Study material:
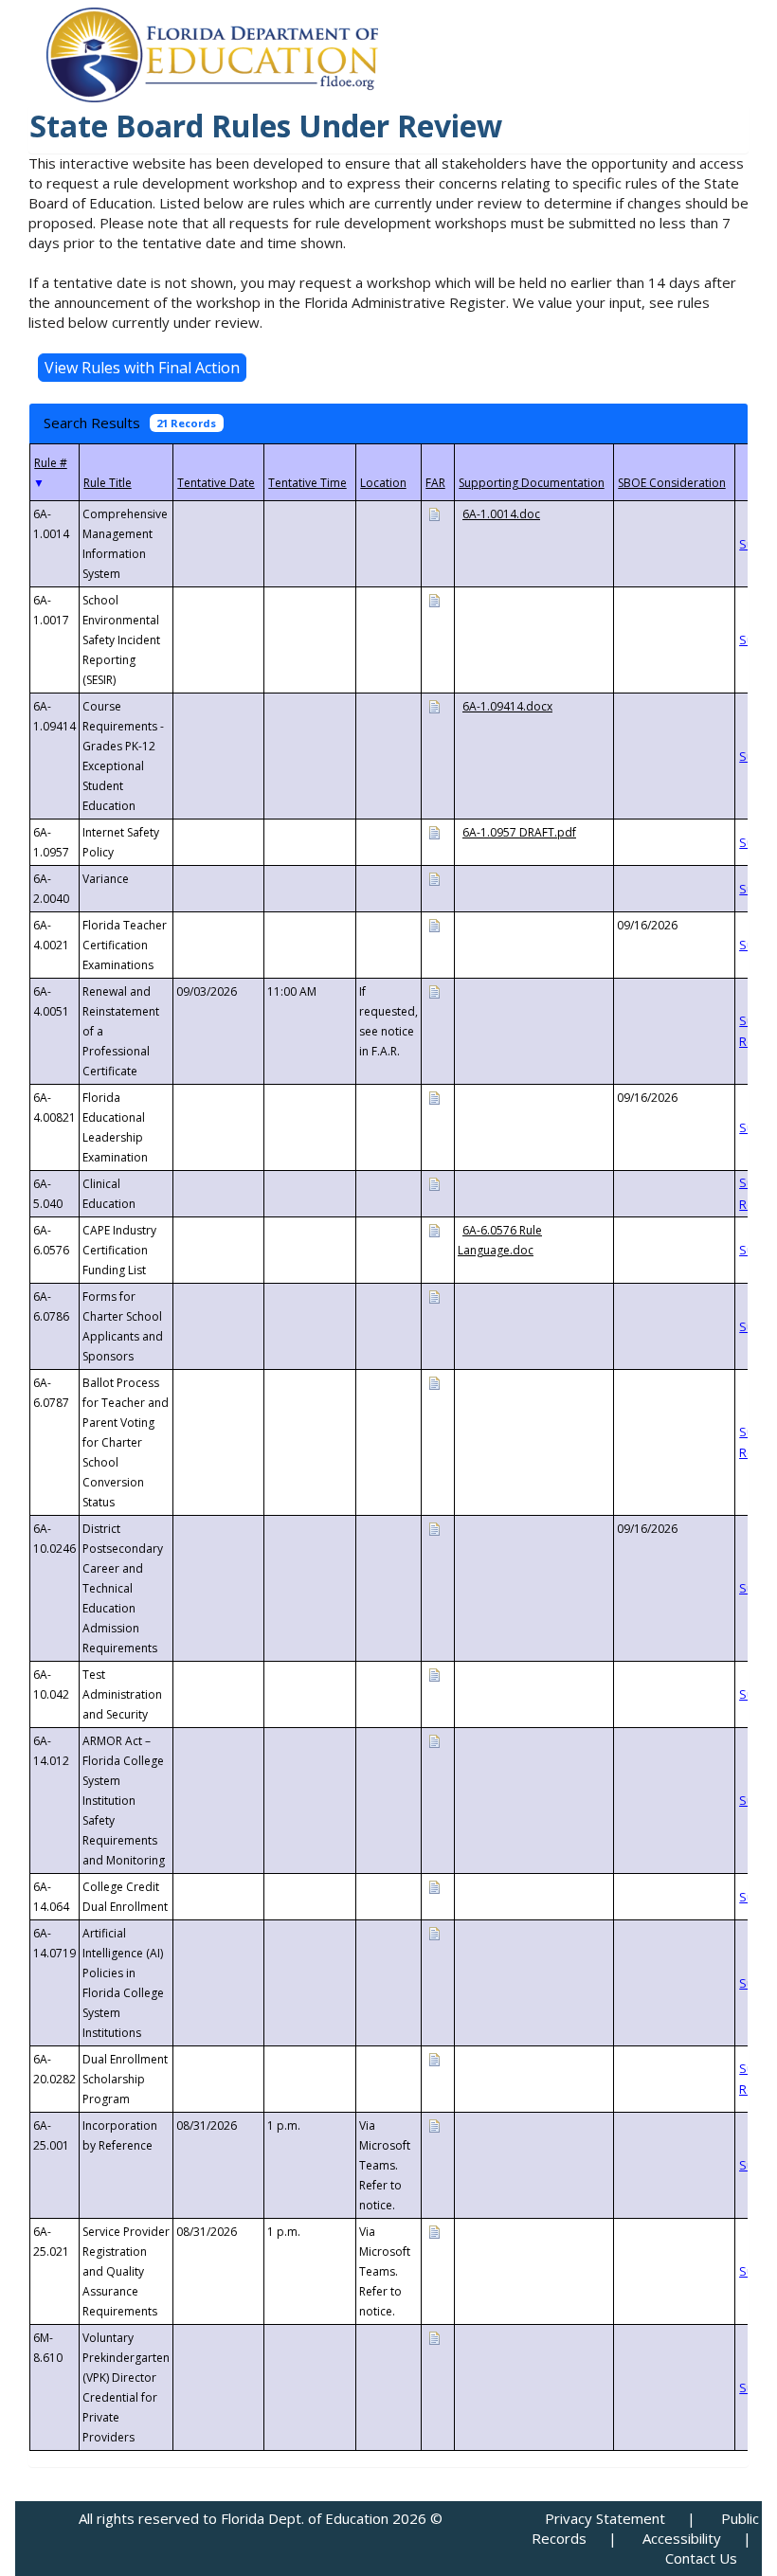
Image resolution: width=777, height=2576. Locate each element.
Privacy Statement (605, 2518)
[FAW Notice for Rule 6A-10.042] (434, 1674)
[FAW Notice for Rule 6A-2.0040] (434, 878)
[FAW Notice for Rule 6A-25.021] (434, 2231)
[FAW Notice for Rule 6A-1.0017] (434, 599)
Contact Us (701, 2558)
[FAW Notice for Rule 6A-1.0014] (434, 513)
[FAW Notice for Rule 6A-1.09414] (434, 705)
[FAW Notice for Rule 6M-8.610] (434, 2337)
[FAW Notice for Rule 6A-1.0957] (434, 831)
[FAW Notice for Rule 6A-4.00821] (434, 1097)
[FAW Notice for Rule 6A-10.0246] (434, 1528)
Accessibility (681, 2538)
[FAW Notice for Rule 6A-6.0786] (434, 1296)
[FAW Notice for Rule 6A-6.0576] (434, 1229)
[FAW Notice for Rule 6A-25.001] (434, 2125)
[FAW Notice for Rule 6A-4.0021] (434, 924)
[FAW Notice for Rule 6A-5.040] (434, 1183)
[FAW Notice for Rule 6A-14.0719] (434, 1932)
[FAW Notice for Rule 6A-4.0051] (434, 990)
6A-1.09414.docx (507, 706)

Problem:
Repeat the listing above word for word, omitting the pictures.

Response to the exercise:
Image resolution: width=777, height=2576. Locate each element.
Privacy Statement (605, 2518)
[FAW Notice for Rule 6A-10.042] (434, 1674)
[FAW Notice for Rule 6A-2.0040] (434, 878)
[FAW Notice for Rule 6A-25.021] (434, 2231)
[FAW Notice for Rule 6A-1.0017] (434, 599)
Contact Us (701, 2558)
[FAW Notice for Rule 6A-1.0014] (434, 513)
[FAW Notice for Rule 6A-1.09414] (434, 705)
[FAW Notice for Rule 6M-8.610] (434, 2337)
[FAW Notice for Rule 6A-1.0957] (434, 831)
[FAW Notice for Rule 6A-4.00821] (434, 1097)
[FAW Notice for Rule 6A-10.0246] (434, 1528)
Accessibility (681, 2538)
[FAW Notice for Rule 6A-6.0786] (434, 1296)
[FAW Notice for Rule 6A-6.0576] (434, 1229)
[FAW Notice for Rule 6A-25.001] (434, 2125)
[FAW Notice for Rule 6A-4.0021] (434, 924)
[FAW Notice for Rule 6A-5.040] (434, 1183)
[FAW Notice for Rule 6A-14.0719] (434, 1932)
[FAW Notice for Rule 6A-4.0051] (434, 990)
6A-1.09414.docx (507, 706)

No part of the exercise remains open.